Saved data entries
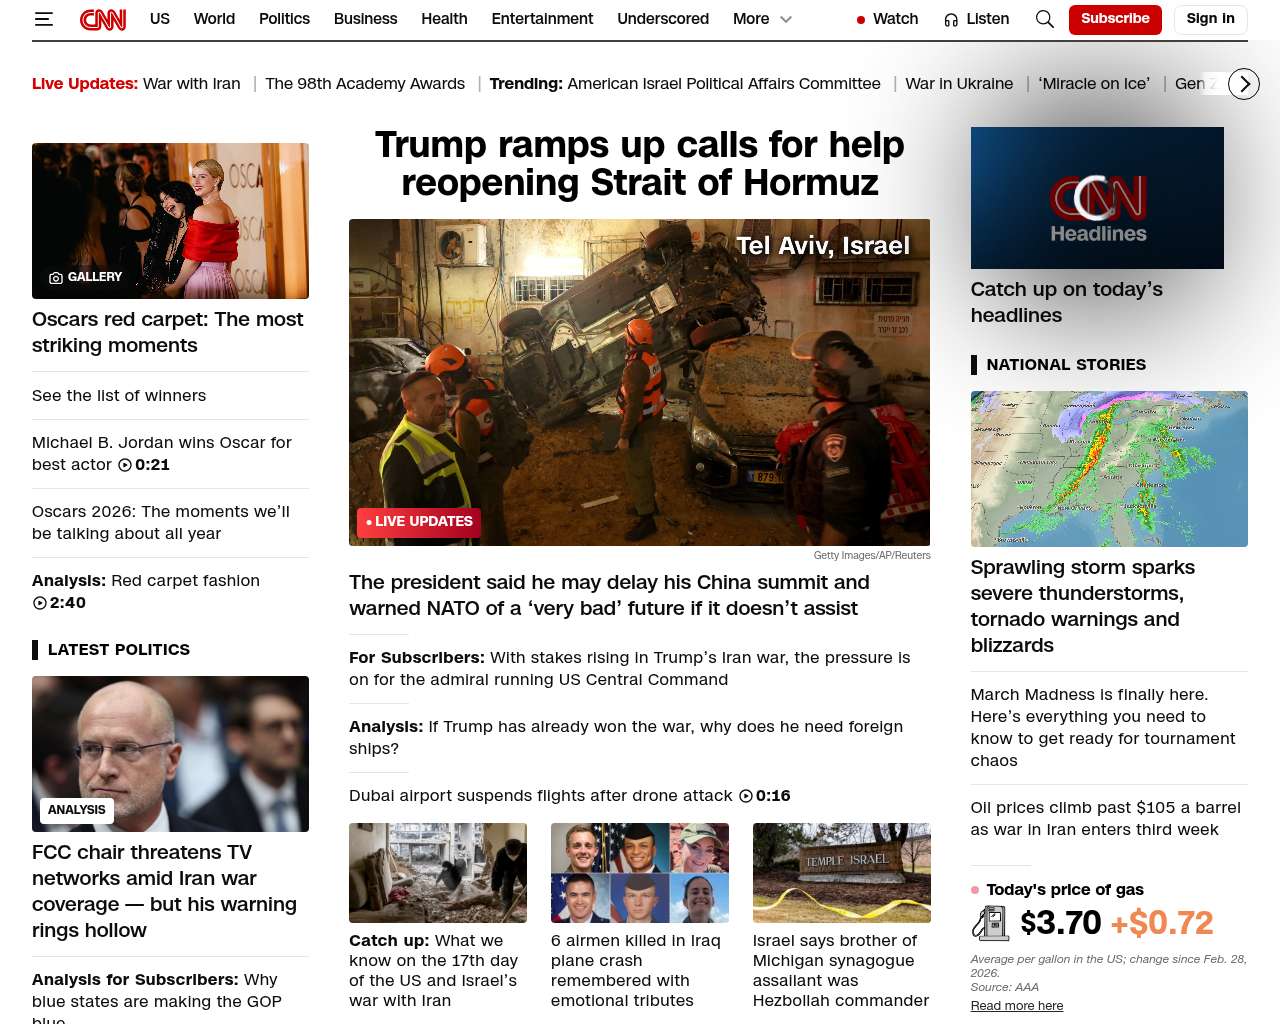Image resolution: width=1280 pixels, height=1024 pixels.
Task: Open the storm radar map thumbnail
Action: pos(1109,469)
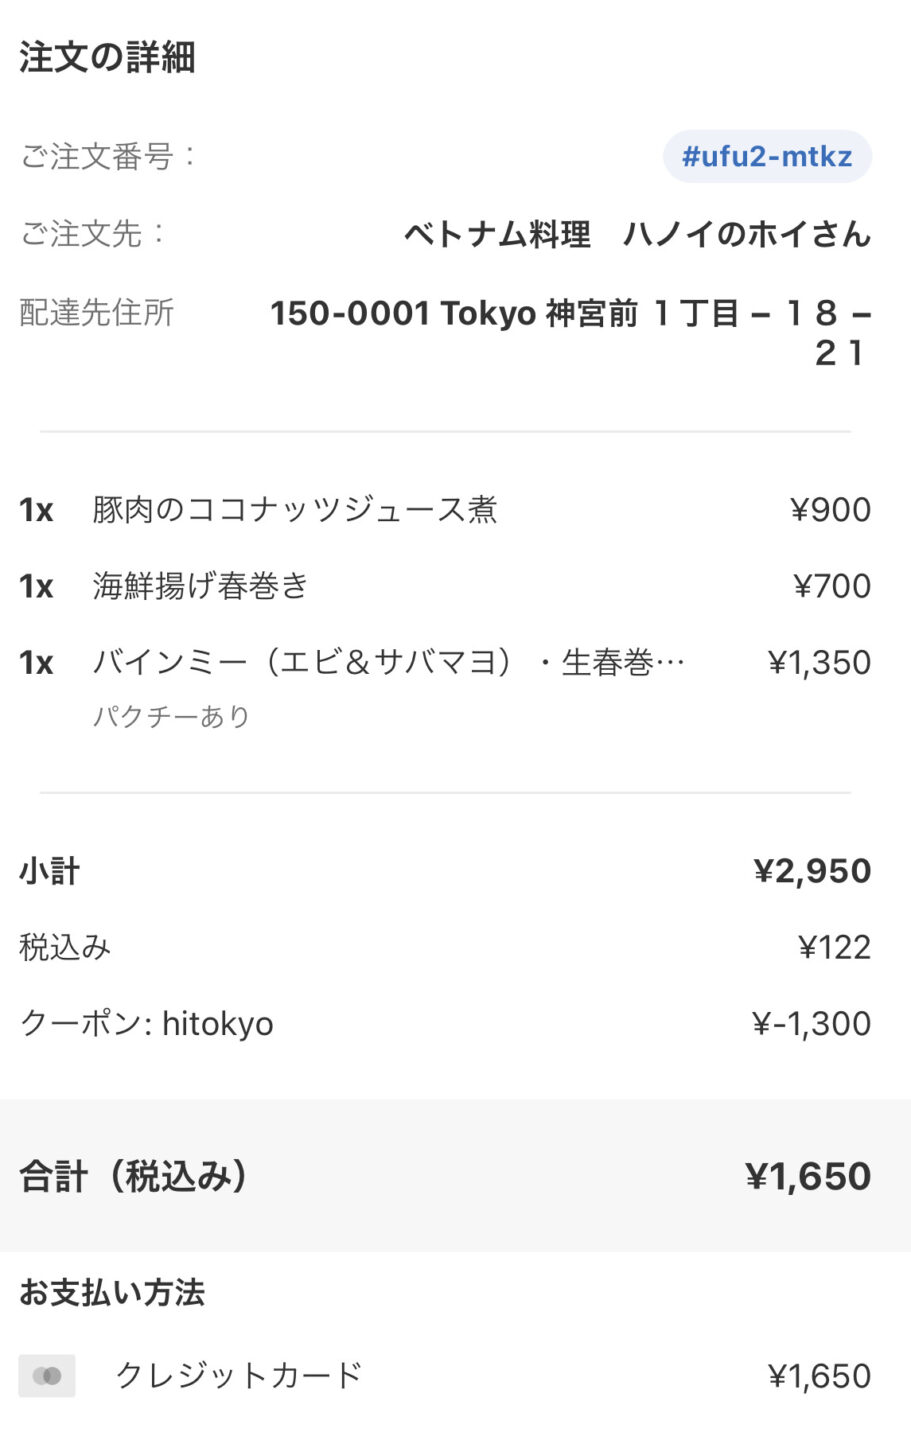The image size is (911, 1440).
Task: Select the delivery address 150-0001 Tokyo
Action: 570,333
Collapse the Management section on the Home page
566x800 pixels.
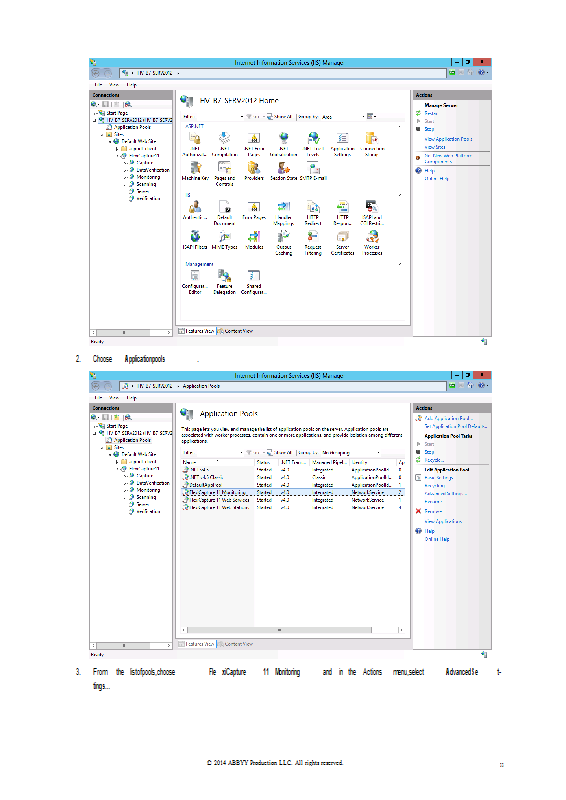400,264
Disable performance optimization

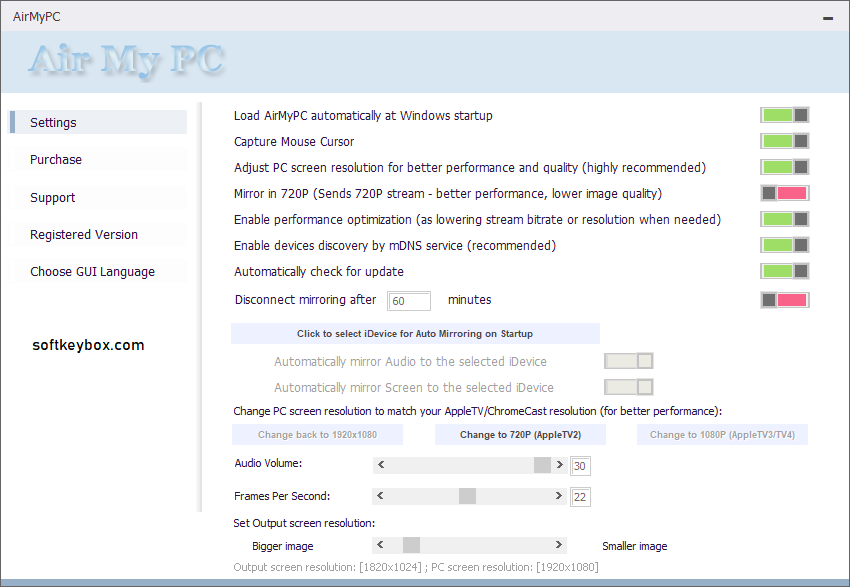[785, 219]
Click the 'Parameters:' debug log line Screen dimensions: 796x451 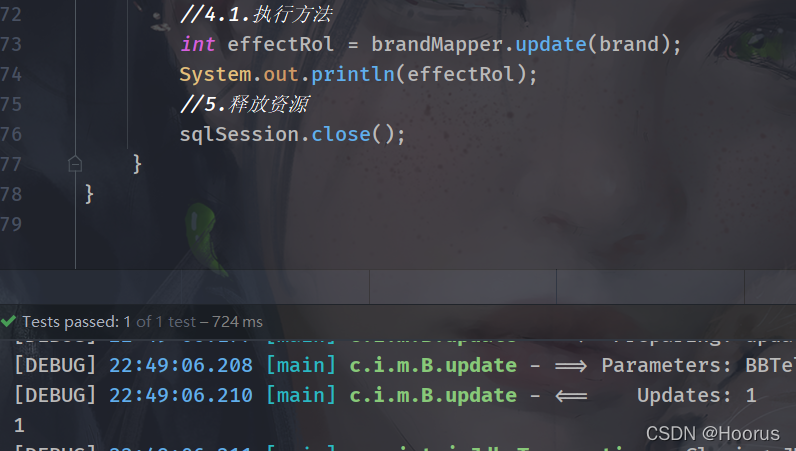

== INSTRUCTIONS FOR THE TASK ==
Please output an exact repetition of the lines from the line containing "Disable performance optimization" to the end of the records, both included, with no pictures and no additional text.

== RESPONSE ==
Disable performance optimization

[785, 219]
Click the 'Parameters:' debug log line Screen dimensions: 796x451 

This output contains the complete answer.